May 31, 2010
The Gusev case – makes a good case for transparency but misses a few key points, like Valverde’s DNA
And then there’s Valverde. Yes, he is being pursued where others implicated in Operacion Puerto ride on, case close. But not everyone is convinced of his non-involvement and, unlike other riders his DNA (taken by Italian authorities from a test during a stage of Le Tour that visited Italy) is available and has been (allegedly) positively linked to DNA found in blood collected from Operacion Puerto. Whilst I’d like to see every rider who was implicated in Puerto give up their DNA for matching, it’s only the Italian authorities who have the motivation and the determination to see this through. Should we criticise them for this apparent vendetta or celebrate their perseverance?
Bottom line is that we need transparency and clear evidence of fairness in the process.
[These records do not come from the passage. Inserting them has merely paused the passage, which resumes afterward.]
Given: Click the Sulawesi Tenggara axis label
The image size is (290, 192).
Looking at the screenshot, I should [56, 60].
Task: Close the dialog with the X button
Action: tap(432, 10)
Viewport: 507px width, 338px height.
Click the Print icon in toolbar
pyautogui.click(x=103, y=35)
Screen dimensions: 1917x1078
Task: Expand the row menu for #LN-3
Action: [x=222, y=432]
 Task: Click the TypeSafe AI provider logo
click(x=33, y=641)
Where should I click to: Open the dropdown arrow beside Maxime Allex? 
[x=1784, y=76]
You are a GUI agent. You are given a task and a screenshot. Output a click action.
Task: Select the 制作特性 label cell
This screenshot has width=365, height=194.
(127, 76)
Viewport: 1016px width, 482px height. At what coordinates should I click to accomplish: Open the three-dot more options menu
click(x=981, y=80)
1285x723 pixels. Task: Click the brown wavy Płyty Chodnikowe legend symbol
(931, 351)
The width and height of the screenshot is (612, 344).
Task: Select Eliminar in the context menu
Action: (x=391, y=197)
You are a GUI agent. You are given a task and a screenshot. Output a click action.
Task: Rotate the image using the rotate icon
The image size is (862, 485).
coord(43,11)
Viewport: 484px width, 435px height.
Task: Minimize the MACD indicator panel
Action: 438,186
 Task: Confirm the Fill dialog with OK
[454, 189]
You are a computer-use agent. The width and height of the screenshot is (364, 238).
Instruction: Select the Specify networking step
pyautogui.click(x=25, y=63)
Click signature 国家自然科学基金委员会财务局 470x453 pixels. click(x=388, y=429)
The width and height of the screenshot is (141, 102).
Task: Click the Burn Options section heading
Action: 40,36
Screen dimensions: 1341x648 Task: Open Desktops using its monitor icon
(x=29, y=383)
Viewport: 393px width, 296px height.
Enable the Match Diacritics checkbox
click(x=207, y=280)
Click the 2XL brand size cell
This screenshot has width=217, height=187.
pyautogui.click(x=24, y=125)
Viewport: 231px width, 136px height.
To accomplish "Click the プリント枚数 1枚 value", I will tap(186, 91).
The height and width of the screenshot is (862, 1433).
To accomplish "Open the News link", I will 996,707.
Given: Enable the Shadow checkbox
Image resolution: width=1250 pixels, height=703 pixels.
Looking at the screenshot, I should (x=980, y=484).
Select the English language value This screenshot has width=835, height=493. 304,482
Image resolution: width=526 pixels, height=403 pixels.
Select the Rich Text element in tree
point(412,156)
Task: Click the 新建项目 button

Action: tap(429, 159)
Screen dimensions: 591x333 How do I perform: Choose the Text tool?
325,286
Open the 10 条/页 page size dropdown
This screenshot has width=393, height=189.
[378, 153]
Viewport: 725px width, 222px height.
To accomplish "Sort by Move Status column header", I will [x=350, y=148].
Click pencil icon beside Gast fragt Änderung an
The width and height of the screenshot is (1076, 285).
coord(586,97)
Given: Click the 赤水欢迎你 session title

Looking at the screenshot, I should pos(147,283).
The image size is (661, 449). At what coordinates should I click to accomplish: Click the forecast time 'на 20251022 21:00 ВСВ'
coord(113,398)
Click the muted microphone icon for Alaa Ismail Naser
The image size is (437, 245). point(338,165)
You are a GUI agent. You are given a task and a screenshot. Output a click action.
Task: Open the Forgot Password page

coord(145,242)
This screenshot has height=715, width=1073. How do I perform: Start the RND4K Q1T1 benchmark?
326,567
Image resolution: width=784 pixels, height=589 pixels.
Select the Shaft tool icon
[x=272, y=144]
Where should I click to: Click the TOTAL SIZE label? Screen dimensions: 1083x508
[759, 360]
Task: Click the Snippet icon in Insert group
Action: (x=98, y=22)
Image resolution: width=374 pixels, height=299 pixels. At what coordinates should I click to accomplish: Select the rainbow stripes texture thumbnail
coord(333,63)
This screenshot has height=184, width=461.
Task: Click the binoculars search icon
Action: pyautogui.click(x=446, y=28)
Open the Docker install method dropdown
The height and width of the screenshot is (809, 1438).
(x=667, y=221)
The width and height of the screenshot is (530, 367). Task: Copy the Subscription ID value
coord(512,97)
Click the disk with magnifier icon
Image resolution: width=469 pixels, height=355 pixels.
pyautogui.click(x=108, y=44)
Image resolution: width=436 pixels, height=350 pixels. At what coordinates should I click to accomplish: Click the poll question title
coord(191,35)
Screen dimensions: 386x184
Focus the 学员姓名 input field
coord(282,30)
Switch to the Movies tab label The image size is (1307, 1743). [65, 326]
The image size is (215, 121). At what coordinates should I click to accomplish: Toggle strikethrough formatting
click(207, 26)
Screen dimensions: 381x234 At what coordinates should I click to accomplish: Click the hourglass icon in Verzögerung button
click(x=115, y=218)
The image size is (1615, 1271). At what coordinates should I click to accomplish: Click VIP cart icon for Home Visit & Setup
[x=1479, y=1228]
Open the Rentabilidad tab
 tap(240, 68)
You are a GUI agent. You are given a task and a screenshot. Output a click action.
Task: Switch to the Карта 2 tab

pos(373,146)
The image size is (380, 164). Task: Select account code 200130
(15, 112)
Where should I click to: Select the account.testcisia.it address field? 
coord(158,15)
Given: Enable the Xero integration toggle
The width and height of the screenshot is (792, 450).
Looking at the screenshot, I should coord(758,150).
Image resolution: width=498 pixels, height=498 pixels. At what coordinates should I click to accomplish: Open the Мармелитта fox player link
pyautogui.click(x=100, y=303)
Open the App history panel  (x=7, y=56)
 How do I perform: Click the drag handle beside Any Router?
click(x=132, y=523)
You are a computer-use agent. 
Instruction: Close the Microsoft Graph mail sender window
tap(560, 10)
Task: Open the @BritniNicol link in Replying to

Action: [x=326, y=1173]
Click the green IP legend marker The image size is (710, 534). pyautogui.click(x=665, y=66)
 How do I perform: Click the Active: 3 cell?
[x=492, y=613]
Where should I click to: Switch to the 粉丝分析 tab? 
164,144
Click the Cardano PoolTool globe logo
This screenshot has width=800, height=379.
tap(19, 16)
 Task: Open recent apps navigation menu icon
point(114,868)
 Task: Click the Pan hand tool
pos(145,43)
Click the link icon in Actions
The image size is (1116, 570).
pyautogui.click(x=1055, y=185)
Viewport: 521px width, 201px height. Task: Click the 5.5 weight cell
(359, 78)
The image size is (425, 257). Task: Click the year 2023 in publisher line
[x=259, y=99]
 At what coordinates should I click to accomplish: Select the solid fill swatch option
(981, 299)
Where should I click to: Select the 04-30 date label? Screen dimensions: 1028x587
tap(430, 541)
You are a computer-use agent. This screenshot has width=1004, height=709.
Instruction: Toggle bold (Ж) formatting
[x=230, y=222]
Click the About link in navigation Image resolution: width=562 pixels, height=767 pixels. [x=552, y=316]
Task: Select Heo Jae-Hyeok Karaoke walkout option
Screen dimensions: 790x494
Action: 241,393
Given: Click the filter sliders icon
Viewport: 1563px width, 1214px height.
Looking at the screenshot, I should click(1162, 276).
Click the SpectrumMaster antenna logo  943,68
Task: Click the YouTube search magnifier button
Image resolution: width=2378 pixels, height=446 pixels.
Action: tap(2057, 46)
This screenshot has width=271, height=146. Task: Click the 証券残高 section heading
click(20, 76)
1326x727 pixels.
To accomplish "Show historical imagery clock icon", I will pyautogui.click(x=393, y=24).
At the moment it’s a dog’s breakfast. That at least is certainly clear.
Martin Hardie views the Gusev case is yet another example of the tendency which has bothered riders, managers and cycle reporters for a long time: It reveals that some riders can do anything without being punished and other riders are being punished even if they are acquitted.
For example, the International Cycling Union works actively at expanding the prohibition to the whole world which the Spanish rider Alejandro Valverde has recieved against riding in Italy. Valverde was allegedly involved in the case of blood doping known as Operation Puerto in 2006, but he has never been banned by the Spanish Cycling Union. However his compatriot Contador who has worked for Bruyneel until recently whose his initials allegedly were found on some of the many blood bags in 2006 is still free to ride. UCI is not running any campaign against him nor are they pursuing Fränk Schleck from Bjarne Riis’ CSC Team although he also was in involved in Operacion Puerto because he send money to the doctor who is charged with running the illegal program.